Recruitment, Harassment; What’s The Difference?

, , , , | Working | August 8, 2020

While looking for a new job, I’m contacted online by what appears to be a recruiter. I phrase it like that because his profile doesn’t actually say that but rather something along the lines of “anonymous start-up”.

The job description he sends me is a PDF without headers or even different font sizes, making it look more like notes, and contains lines like “search for someone with Dutch citizenship.” Wow, just a copy of what he received from the company, apparently.

Still, the job looks potentially interesting, so I send my resume. After some questions like how many years of experience I have — which can be found in my resume — it becomes clear that the recruiter doesn’t speak English very well. It turns out that he’s Indian. Who cares, but it does add a bit of challenge to communications.

The next week, I get a call on my Monday off and he asks if I can come in for an interview the next day. Obviously, I can’t. I tell him that, at the earliest, I might become available that Friday, but I need to check tomorrow — Tuesday.

Come Tuesday at 9:15, I get a call to confirm my 14:00 interview on Friday. Wait, what? I tell him I couldn’t confer with my manager and coworkers yet and he texts me several times that day badgering me for confirmation, which I give at the end of the day.

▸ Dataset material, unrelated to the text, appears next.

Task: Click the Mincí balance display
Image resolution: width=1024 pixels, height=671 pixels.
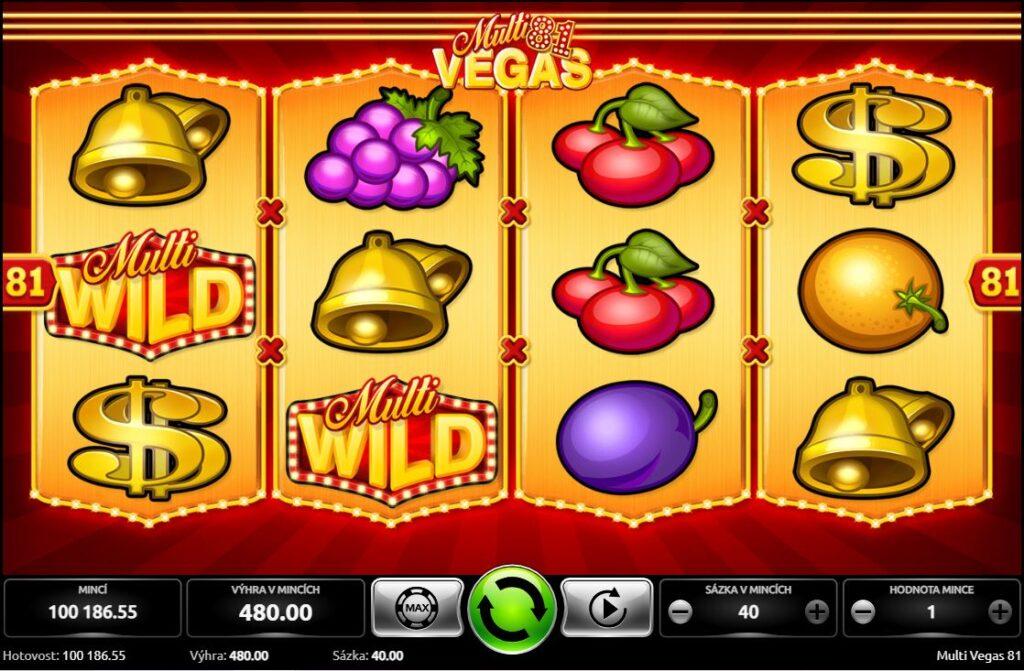Action: [93, 608]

I’m a bit annoyed with the recruiter, but I’m willing to put up with something for a new job.

The next day, he sends me the appointment details from an email address which is just his name at [Mail Server]. At this point, I decide to look up the company online because it looks sketchy as h***. The company and position seem legit, though, so I move on. He also tells me the budget the company has for this new position. This is… novel, but I’ll take it as good intentions and a bit of cultural difference.

The interview is pleasant enough, but it’s a bit challenging since the manager also turns out to be Indian with a very thick accent and limited English. He mentions that it would be greatly appreciated and sometimes required that I join in with certain third-party meetings since many higher-ups in the company are straight from India and both the language and culture are still difficult for them.

I decide the job is not what I’m looking for because it doesn’t offer enough technical challenges. 

I let the recruiter know this through text and this is where the fun really begins. He mentions that if I took the job, I would soon be promoted to [position X], a title that I have never heard of after fifteen years in the industry.

Out of curiosity and politeness, and slightly intrigued by a higher position, I agree to postpone my decision. There is a catch, though. This is insider information which he is sharing “because I’m his friend” and I shouldn’t discuss it with anyone from the company.

This is the start of two weeks during which I get at least daily calls and texts asking if I have changed my mind. I keep declining because I’m not going to accept a job offer with an unsubstantiated promise from a third party to get promoted to a job for which I have received no description whatsoever and which, frankly, sounds fake to me.

He keeps offering more money, mentioning what a great opportunity it is, etc., and even lets/makes me speak to employees at different locations and HR, but when I ask them about the new position, they just get confused — the language barrier doesn’t help — and the recruiter chastises me that I should keep quiet about it.

Eventually, I’ve had enough and tell the recruiter very definitely, NO! I don’t want to take this position.

At some point, the recruiter had given me the manager’s telephone number, so I decide to text the manager and explain that I rejected the offer because of the technical level of the position, and I also tell the story of what the recruiter has told me, that he wanted me to keep quiet, and that this kind of insistence is considered quite rude in Holland. I send him the full log of my text conversations with the recruiter as proof and clarification.

The manager asks for a brief telephone conversation, during which he explains that is rather confused since he was told I was very interested. We summarize our respective stories and wrap it up.